**Consignes**:
**A.** Dans le texte sur les disparités de santé et de mortalité, relevez toutes les natures d'avancées que les populations peuvent exploiter selon la théorie de la transition sanitaire.
**B.** Recopiez le passage du texte sur les disparités de santé et de mortalité qui commence par « Disparités de santé » et se termine par « transition sanitaire s’impose. ».

┌─ Texte à lire

Disparités de santé et de mortalité

Pour situer les recherches de cet axe dans un cadre de réflexion plus large, un retour à la théorie de la transition sanitaire s’impose.
Cette théorie [1 ; 2] , qui formalise la dynamique des facteurs qui ont conduit à l’élévation durable de l’espérance de vie, met l’accent à la fois sur le caractère discontinu des progrès et innovations et sur le caractère progressif de leur diffusion. En effet, ce sont les populations les mieux à même d’exploiter les avancées – qu’elles soient médicales, technologiques, politiques, sociales ou comportementales-, qui sont les premières à en tirer profit, avant une diffusion plus large, suivie de l’apparition de nouvelles avancées ouvrant la voie à un nouveau cycle. Cette dynamique conduit à l’apparition de disparités entre pays et, de la même façon, entre groupes d’un même pays. Ainsi, à différentes échelles, c’est « le progrès lui-même qui, à la fois, donne à certains les moyens de nouvelles avancées et creuse les inégalités ».
Cette vision a été théorisée également à l’échelle individuelle dans un article intitulé « les conditions sociales comme causes fondamentales des maladies » [3], qui a fait référence. Les deux échelles d’observations (échelle nationale, échelle individuelle) intéressent de longue date les chercheurs de l’unité « Mortalité, santé, épidémiologie », et le présent axe de recherches se situe au niveau le plus fin, celui des disparités au sein des populations. Deux approches différentes sont adoptées. Une première approche en population générale mobilise de grands corpus de données à l’échelle nationale. Il s’agit de croiser les axes de stratification habituels des études de mortalité différentielle pour mieux comprendre les mécanismes en jeu dans les écarts observés entre sous- populations, y compris les inégalités liées à la crise sanitaire de la Covid-19. La deuxième approche repose sur le suivi de populations spécifiques, qu’il s’agisse des « nouvelles longévités » [4] de personnes qui autrefois mouraient jeunes, et atteignent de nos jours l’âge adulte, voire le début de la vieillesse (patients atteints de mucoviscidose, enfants infectés par le VIH), de scolarisation des enfants handicapés, de mortalité des jumeaux, ou encore de patients atteints de cancer soignés en hospitalisation à domicile.

└─
┌─ Entrées du corpus

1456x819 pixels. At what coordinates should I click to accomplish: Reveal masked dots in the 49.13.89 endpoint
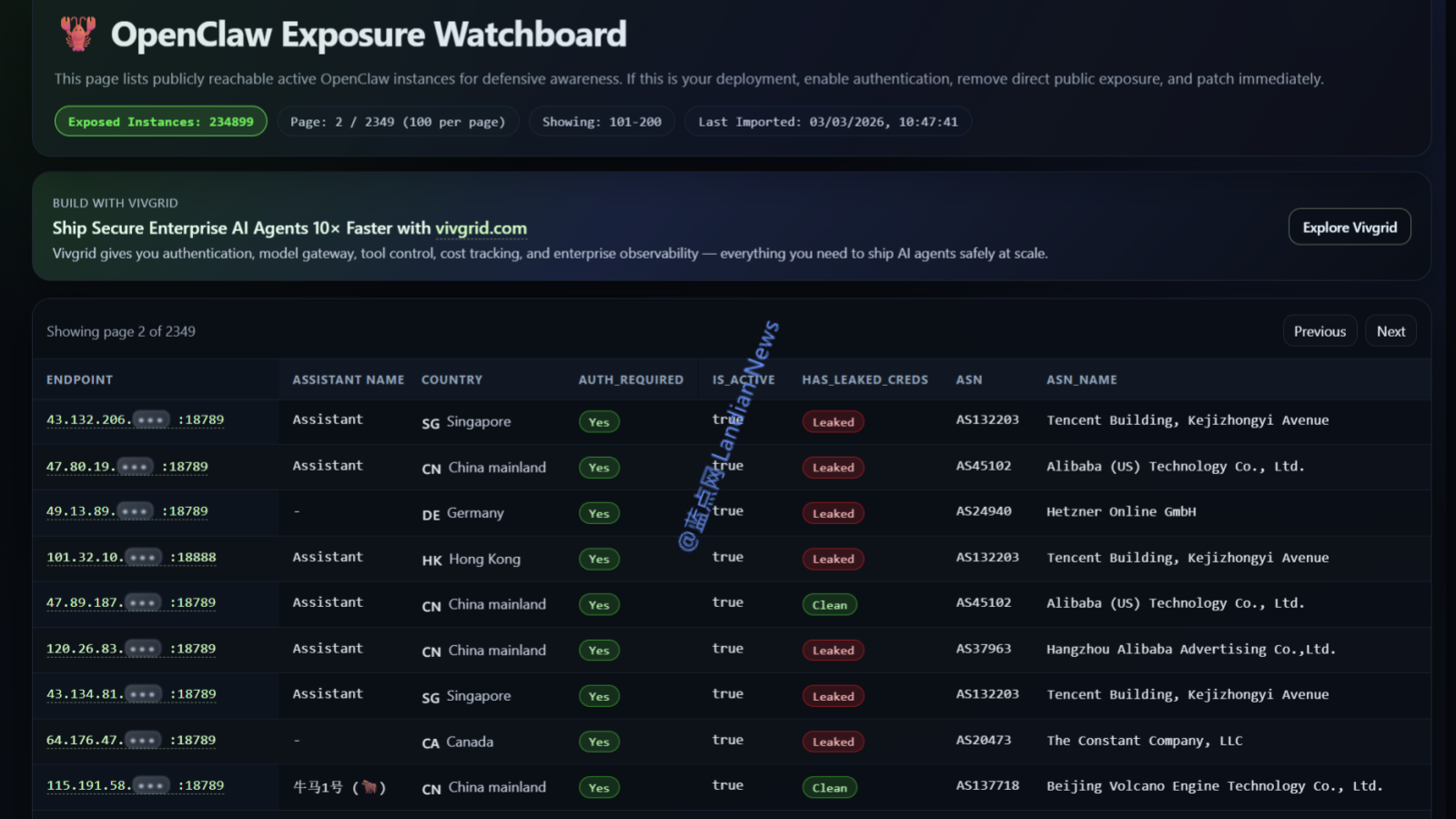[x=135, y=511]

└─
┌─ Entrées du corpus

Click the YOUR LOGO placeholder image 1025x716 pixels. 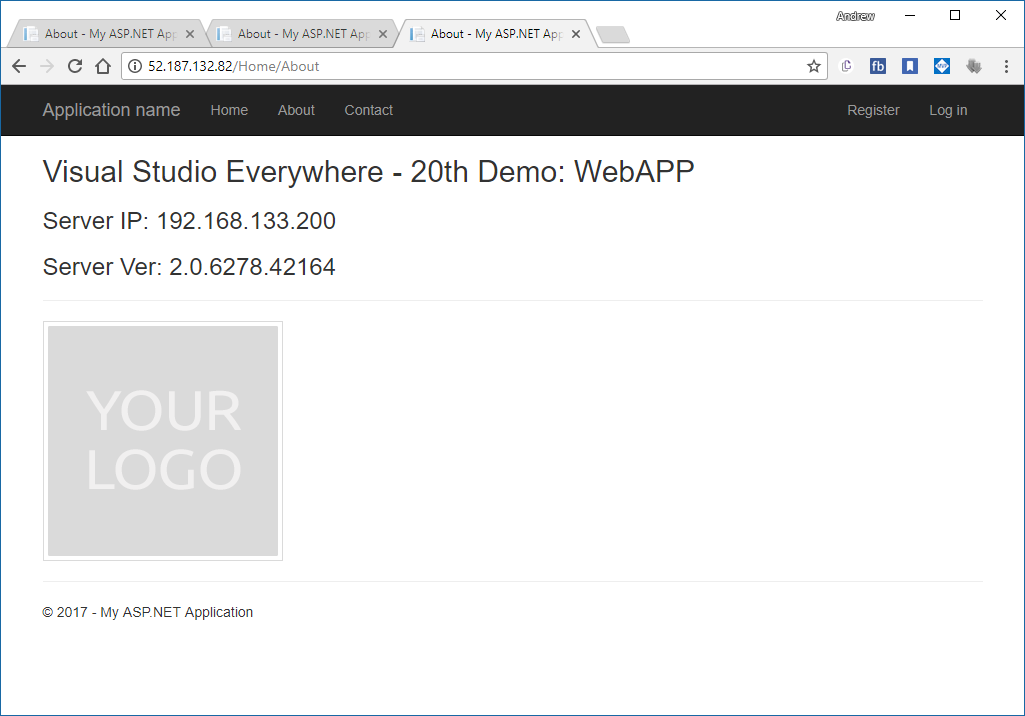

└─
┌─ Entrées du corpus

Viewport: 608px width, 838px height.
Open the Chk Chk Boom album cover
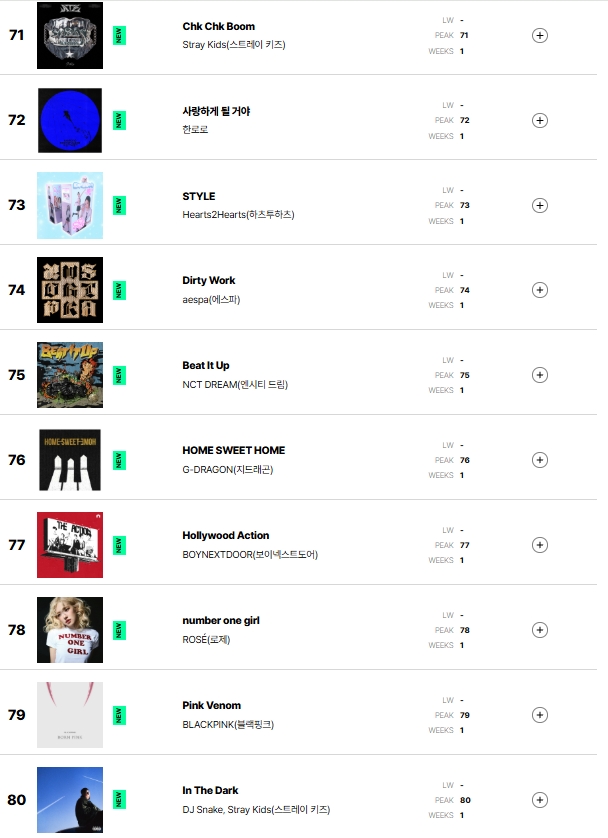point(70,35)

└─

**Réponses aux consignes**:
**A.** médicales, technologiques, politiques, sociales, comportementales

**B.**
Disparités de santé et de mortalité

Pour situer les recherches de cet axe dans un cadre de réflexion plus large, un retour à la théorie de la transition sanitaire s’impose.